23 marzo, 2019

Revista feminista y popular

Entrevistas

8 marzo, 2019

PINCELADAS DE DIGNIDAD FEMINISTA

Por Cyn Var y Dana Melidoni

La situación económica del país y la provincia hace que les conurbanes tengamos que buscar otras formas para juntar el peso diario. Las changas es una de las primeras opciones que aparecen para muchas personas que no pueden acceder a un empleo formal, y generalmente es una opción para los varones. Pero cada vez más mujeres, lesbianas, trans y travestis salen también a buscar trabajo para llegar a fin de mes.

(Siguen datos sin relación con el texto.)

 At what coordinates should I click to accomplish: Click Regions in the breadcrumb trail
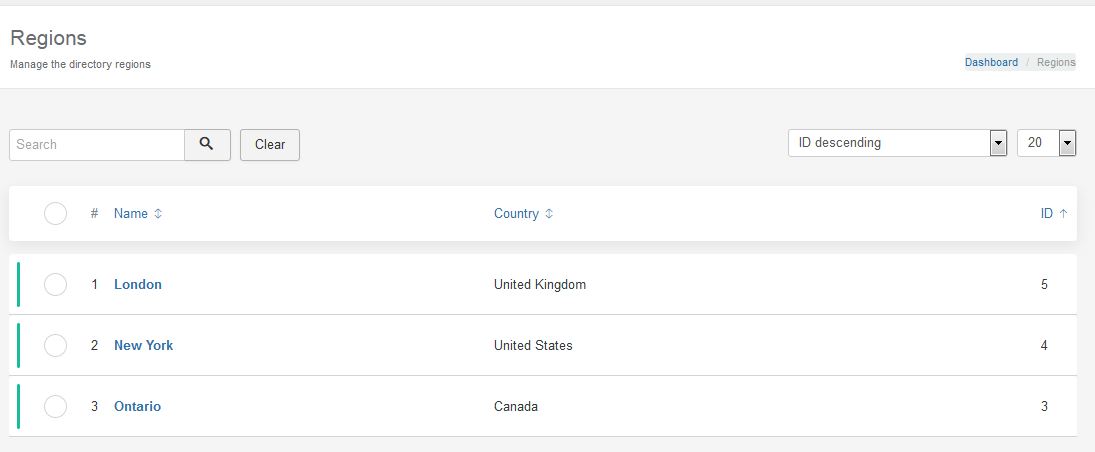[1056, 62]
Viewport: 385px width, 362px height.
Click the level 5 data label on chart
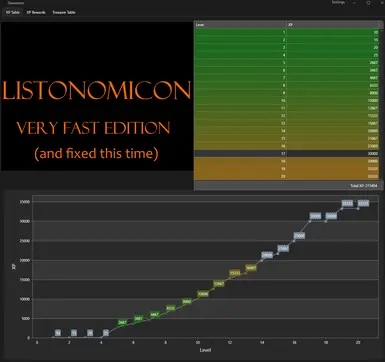coord(122,322)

Paola de la Fuente es vecina del barrio de Malvinas Argentinas en Adrogué, estudia el profesorado de Artes Plásticas en la escuela municipal de Bellas Artes de Avellaneda y es conocida en la militancia transfeminista del Conurbano Sur porque hace un tiempo viene elaborando un registro de los transfemicidios y travesticidios de la zona, ya que vive cerca de ruta 4 y le toca toparse con los cuerpos abandonados. “Vivo en un barrio olvidado donde el arroyo hace estragos y donde no entran las ambulancia ni la policía. Es una vergüenza ya que estamos sólo a 12 cuadras de la estación de tren”, expresa.

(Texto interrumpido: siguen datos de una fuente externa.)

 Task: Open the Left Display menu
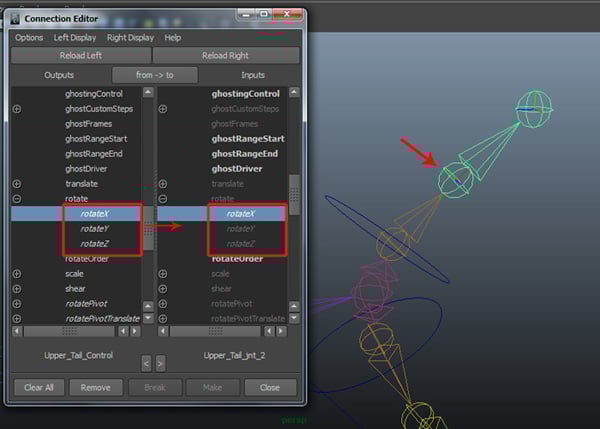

Además de su militancia a través del arte y la elaboración del registro de víctimas de la violencia machista, Paola es una de las mujeres que pone el cuerpo a la crisis. Se unió a Albañilas, que es un grupo conformado por mujeres que se dedican a la construcción y pintura de casas.

Reviradas conversó con ella para conocer su historia y mostrar a una de las heroínas anónimas que son, en definitiva, quienes hacen la diferencia en la vida cotidiana de las personas.

– ¿A qué te dedicas?

– Me dedico a pintar casas y a hacer reparaciones en general. Soluciones prácticas y económicas para los tiempos en los que esto está difícil para todes.

– ¿Cómo se te ocurrió trabajar de eso?

– Lo hago, básicamente, porque no conseguí ni consigo trabajo de otra cosa. Soy estudiante y la carrera no es fácil de costear, así que empecé, digamos por hobby, y terminé pintando casas, arreglando y pintando techos, cielos rasos, reparando pérdidas… Se me ocurrió trabajar de esto por la necesidad y además porque es algo que realmente me gusta. Disfruto de solucionar los problemas edilicios y de otros lugares y de poder hacer que un lugar luzca muy bello con poca plata.

– ¿Cómo te contactaste con Albañilas?

– Como dije, más que nada por la necesidad. Me contacté con varios grupos de mujeres que trabajan en albañilería, en arquitectura, decoración, y todo lo que es materiales de construcción. Me contacté con ellas para poder estar en las páginas para que sea más fácil encontrar trabajo.

-¿Ya tenías experiencia o cómo aprendiste el oficio?

– No, no tenía experiencia profesional pero siempre pinté en casa de amigos o en mi casa. Hasta que me animé a capitalizar eso y me largué a pintar como trabajo.

-¿Te sale bastante trabajo?

– Los primeros en darme trabajo de esto fue mi familia que me dejaron demostrar que soy buena en lo que hago, también mi círculo de amigues y mis profes del profesorado de plástica.

-¿Qué te dicen tu hijes sobre tu trabajo?

– Yo creo que mis hijes están orgullosos porque creo que ven que no hay roles para hacer las cosas sino es una cuestión de capacidad  y que se puede salir adelante aunque lo que elijamos no es lo convencional.

– ¿Estudias? ¿Qué? ¿Por qué?

-A los 40 años estoy estudiando profesorado de artes plásticas, que para mí fue la carrera que siempre me quedó pendiente por distintos motivos, como económicos o criar a mis hijes. Las prioridades van cambiando y mi compañero de vida me incentivó a que lo haga y realmente es lo que me gusta. Estudio porque creo que la educación y la plástica ayudan a mejorar el mundo y a hacer de él uno mejor. Primero empecé con lo que es arte, dibujar, y esas cosas… y después me dí cuenta de que la educación, que también es un arte, es algo que me gustaba mucho. Creo que cuando llegue el momento, como me dicen mis profesores, solo une sabe cuando esté enfrente con lxs estudiantes. La educación y ser profe me gusta y más si es de plástica que es algo que amo.

-¿Desde cuándo te definís como feminista y por qué motivos te movilizas este 8 de marzo?

-No se si tengo muy claro cuándo… creo que desde siempre porque siempre luché por la igualdad de derechos y por hacer entender que no hay trabajos para hombres o mujeres. Este 8 de marzo marcho porque la lucha continua. Por las que no están. Por las que no tienen voz. Por todas las que nos necesitan.